**TASK DIRECTIONS:** Go through the entries below and collect each line with the string "arrows" in it.

**DATA:**
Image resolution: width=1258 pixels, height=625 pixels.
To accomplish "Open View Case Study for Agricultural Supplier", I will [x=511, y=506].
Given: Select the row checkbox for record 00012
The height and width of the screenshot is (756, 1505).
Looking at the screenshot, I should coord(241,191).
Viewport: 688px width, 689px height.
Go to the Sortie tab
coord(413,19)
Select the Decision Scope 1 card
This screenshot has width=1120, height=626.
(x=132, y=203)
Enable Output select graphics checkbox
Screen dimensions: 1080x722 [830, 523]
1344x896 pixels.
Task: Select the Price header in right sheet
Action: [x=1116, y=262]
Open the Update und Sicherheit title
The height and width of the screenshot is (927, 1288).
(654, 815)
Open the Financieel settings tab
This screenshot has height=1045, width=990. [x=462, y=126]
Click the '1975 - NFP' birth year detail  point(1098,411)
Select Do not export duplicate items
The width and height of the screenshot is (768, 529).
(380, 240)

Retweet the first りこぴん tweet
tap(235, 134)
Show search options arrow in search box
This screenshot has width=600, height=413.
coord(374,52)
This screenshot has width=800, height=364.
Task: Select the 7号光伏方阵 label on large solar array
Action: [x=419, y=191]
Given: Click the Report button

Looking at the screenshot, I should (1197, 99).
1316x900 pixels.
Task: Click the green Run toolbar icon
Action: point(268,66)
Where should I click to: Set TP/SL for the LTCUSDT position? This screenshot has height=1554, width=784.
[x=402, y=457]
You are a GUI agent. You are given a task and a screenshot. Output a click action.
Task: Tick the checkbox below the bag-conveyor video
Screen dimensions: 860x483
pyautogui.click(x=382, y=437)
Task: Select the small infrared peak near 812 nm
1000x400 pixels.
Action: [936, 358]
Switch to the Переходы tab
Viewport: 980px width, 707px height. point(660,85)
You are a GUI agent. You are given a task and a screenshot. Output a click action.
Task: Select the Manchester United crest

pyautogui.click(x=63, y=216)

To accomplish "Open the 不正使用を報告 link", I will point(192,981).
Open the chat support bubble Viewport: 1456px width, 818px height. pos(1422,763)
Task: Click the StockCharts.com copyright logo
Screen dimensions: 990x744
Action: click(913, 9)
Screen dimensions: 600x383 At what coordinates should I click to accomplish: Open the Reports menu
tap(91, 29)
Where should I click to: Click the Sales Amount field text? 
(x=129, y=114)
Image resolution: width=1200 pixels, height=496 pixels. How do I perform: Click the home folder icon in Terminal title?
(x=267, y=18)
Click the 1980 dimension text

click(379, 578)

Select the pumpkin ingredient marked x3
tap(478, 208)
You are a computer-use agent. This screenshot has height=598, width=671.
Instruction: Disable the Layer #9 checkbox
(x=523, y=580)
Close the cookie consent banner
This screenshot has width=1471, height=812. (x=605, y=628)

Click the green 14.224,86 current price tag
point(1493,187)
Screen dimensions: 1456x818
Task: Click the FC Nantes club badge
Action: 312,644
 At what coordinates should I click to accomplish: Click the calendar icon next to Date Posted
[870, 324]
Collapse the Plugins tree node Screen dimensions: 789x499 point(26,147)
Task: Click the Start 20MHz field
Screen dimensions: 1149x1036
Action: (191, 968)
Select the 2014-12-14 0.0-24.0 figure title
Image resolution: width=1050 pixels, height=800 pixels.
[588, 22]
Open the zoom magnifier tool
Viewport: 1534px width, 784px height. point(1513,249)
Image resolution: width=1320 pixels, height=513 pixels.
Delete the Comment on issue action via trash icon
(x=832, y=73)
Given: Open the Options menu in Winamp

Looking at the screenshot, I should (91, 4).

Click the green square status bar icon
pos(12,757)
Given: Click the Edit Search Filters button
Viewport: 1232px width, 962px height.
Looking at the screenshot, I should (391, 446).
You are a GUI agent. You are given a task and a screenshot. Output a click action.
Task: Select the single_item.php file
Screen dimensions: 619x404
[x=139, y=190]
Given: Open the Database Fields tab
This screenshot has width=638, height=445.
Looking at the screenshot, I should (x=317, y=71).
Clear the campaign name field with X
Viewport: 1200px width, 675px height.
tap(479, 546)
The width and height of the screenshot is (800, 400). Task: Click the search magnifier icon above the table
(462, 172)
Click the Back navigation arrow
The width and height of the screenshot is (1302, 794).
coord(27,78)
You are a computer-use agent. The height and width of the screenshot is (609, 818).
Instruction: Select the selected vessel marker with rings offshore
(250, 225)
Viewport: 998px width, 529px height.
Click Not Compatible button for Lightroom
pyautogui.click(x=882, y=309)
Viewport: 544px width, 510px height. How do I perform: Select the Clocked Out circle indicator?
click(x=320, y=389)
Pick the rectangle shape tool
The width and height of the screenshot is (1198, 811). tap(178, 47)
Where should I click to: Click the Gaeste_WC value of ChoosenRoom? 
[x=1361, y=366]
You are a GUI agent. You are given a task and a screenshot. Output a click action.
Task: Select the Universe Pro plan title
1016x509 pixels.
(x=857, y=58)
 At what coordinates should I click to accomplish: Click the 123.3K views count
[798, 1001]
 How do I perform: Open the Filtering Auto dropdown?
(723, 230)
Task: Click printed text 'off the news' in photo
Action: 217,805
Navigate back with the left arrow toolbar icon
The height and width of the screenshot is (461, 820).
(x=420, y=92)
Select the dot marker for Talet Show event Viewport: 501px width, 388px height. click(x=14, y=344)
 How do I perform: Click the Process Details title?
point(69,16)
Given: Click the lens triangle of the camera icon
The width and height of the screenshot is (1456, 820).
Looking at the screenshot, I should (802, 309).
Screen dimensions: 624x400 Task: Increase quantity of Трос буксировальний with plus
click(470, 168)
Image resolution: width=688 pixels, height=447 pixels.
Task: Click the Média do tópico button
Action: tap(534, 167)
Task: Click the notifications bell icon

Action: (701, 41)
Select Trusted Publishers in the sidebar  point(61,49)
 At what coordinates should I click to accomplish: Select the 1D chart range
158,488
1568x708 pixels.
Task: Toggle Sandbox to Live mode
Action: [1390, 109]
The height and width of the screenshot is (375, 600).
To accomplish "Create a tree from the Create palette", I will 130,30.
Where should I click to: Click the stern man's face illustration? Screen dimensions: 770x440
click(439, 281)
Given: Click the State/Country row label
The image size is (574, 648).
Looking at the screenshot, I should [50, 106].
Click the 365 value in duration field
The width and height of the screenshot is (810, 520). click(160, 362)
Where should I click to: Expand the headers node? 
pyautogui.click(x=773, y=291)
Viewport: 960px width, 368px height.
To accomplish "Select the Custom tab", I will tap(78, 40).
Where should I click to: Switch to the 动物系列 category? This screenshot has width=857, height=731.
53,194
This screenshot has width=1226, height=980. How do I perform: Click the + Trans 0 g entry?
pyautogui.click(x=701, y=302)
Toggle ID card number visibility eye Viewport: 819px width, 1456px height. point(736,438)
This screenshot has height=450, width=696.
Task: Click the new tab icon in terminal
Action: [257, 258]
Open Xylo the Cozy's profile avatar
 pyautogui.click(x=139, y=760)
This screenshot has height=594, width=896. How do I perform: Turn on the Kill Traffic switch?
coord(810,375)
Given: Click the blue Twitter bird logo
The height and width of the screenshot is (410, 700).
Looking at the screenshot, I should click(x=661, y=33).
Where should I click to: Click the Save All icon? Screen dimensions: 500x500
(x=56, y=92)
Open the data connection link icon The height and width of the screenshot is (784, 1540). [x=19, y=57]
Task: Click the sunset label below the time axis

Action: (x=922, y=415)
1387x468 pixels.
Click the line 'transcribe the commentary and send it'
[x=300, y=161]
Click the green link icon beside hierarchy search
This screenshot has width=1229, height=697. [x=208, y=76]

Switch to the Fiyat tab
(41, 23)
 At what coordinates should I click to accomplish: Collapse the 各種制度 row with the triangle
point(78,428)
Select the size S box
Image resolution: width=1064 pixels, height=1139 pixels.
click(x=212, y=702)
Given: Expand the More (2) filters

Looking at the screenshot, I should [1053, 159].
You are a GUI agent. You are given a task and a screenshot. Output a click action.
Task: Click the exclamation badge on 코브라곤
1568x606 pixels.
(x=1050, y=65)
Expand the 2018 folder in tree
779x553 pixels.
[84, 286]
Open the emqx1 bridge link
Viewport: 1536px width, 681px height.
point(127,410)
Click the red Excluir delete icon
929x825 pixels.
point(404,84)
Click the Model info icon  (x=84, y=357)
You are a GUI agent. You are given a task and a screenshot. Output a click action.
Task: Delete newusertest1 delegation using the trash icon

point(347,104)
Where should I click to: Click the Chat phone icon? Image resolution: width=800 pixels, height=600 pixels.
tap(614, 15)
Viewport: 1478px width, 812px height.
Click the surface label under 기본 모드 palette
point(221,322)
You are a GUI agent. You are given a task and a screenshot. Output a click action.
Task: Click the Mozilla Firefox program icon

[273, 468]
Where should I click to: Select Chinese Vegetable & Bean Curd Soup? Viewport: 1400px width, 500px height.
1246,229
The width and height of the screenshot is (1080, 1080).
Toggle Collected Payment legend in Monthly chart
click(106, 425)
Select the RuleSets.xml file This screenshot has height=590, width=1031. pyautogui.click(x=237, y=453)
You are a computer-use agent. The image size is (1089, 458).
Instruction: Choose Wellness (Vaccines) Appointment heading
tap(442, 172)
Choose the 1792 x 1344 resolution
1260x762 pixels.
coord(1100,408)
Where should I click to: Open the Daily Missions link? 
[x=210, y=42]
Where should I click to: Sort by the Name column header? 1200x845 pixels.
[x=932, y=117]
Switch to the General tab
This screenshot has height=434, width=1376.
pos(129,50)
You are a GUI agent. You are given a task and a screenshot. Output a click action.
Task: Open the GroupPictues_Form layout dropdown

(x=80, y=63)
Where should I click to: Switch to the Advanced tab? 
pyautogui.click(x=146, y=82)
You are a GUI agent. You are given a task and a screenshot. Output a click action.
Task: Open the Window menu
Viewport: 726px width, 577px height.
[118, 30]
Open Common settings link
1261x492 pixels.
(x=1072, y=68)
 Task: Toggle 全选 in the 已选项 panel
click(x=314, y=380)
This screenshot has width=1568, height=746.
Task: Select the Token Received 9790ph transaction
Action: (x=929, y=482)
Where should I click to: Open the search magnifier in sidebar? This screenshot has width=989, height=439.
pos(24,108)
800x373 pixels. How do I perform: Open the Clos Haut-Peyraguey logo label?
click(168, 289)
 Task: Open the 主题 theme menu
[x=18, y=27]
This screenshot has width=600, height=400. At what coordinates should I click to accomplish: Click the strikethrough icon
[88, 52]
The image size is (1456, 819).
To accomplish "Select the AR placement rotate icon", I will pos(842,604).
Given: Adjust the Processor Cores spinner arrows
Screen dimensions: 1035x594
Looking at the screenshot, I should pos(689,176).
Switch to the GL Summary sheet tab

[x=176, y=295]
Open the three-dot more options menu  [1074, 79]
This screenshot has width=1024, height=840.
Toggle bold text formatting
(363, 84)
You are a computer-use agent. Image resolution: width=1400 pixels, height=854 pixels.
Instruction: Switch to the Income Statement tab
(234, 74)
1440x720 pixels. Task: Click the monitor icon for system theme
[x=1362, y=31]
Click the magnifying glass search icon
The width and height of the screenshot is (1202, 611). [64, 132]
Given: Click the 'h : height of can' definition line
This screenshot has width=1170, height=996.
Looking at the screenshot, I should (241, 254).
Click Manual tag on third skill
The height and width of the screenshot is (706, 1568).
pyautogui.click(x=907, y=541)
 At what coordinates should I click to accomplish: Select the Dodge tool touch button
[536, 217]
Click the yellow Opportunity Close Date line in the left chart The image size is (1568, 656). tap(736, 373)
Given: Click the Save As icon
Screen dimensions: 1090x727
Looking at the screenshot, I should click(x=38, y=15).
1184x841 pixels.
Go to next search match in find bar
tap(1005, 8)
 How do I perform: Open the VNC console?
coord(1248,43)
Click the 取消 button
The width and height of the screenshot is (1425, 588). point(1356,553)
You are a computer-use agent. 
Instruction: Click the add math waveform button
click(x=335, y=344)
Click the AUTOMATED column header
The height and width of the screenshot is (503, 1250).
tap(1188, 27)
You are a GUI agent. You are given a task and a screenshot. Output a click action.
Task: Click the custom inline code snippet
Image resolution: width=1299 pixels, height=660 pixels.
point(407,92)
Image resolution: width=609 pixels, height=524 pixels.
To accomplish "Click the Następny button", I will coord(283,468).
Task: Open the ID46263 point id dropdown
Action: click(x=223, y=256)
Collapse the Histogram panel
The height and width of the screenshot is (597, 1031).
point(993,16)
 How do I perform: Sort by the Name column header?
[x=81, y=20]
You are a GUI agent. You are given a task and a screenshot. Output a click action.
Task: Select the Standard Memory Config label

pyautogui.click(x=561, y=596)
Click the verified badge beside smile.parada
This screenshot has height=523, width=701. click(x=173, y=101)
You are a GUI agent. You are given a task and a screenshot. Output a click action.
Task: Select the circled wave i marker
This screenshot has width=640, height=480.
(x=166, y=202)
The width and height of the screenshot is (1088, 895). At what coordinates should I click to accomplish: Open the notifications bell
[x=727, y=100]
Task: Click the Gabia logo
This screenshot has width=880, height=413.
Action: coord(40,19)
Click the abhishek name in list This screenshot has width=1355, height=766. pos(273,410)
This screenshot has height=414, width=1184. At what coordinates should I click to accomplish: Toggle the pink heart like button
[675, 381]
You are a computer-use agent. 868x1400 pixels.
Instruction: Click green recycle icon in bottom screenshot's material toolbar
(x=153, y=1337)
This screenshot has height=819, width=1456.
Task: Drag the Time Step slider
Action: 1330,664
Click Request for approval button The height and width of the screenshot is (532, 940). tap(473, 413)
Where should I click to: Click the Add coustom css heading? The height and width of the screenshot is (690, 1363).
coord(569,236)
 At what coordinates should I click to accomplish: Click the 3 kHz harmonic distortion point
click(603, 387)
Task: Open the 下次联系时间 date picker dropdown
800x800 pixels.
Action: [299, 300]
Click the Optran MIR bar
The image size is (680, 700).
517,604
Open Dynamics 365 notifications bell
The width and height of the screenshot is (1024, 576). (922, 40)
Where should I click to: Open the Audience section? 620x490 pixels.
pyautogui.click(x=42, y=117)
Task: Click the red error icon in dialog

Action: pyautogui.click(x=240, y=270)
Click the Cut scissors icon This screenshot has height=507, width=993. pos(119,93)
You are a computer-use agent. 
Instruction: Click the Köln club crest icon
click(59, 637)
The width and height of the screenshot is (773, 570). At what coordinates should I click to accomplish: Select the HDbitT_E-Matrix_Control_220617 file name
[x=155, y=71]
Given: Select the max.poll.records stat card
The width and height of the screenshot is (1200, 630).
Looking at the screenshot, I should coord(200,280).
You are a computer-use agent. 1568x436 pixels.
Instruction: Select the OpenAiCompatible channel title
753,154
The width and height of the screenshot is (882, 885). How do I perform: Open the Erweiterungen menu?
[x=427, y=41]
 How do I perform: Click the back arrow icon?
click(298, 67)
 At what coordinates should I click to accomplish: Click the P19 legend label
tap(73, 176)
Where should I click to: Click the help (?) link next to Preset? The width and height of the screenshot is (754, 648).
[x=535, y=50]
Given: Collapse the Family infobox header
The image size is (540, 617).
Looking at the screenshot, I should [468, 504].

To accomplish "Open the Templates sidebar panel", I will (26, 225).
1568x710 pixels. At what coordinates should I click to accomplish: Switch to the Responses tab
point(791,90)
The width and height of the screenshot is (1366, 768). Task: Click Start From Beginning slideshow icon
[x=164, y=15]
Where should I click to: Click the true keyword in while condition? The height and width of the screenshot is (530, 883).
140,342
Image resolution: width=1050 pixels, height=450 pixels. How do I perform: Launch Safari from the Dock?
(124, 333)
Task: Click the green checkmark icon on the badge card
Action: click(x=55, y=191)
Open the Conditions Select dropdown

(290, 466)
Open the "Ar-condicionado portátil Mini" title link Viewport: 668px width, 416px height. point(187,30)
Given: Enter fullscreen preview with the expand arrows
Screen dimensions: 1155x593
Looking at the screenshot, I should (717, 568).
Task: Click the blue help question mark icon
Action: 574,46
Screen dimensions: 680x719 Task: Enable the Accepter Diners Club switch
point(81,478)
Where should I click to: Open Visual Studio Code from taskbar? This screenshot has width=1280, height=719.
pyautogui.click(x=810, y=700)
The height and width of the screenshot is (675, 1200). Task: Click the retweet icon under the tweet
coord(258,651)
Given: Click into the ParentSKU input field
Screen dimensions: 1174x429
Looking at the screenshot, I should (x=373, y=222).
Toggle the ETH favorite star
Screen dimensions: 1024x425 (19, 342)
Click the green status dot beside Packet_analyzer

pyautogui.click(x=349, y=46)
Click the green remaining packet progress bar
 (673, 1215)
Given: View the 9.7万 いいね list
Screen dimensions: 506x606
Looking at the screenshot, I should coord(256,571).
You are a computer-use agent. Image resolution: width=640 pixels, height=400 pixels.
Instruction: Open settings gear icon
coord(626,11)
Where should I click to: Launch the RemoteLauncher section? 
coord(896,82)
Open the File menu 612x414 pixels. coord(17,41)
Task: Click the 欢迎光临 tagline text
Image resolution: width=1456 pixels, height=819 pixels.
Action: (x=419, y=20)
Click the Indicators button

**SOLUTION:**
Given: Adjust the Processor Cores spinner arrows
Given: Enter fullscreen preview with the expand arrows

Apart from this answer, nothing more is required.